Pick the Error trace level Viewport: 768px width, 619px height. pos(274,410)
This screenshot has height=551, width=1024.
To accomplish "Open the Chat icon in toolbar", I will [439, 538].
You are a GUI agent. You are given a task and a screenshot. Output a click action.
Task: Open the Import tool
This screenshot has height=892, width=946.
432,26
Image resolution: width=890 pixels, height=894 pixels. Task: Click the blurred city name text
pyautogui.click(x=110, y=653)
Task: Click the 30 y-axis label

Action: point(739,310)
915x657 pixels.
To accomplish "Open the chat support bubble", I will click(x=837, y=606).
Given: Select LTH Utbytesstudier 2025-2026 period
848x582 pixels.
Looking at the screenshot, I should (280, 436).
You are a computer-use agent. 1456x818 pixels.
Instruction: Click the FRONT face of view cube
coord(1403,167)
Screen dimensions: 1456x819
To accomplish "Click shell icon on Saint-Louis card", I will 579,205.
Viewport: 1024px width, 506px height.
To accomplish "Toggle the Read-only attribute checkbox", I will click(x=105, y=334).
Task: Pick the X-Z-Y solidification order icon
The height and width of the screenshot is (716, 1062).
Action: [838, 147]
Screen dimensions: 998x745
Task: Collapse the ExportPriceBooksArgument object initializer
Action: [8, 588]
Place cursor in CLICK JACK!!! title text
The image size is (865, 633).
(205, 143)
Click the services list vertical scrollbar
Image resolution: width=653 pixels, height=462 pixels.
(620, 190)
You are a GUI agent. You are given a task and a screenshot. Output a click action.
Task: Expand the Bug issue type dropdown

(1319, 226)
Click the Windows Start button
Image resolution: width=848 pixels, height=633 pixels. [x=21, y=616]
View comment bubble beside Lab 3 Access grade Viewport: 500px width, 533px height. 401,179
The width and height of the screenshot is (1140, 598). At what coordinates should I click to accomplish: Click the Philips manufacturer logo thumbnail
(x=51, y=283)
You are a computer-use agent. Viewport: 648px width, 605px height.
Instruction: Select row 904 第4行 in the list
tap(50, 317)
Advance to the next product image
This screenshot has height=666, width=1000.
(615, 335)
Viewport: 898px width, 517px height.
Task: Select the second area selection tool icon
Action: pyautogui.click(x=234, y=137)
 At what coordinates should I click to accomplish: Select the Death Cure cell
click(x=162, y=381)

| BRIEF |
The lines above that hold the word "Open" should be found and copied out.

| WRITTEN SOLUTION |
To accomplish "Open the Chat icon in toolbar", I will [439, 538].
Task: Open the Import tool
To accomplish "Open the chat support bubble", I will click(x=837, y=606).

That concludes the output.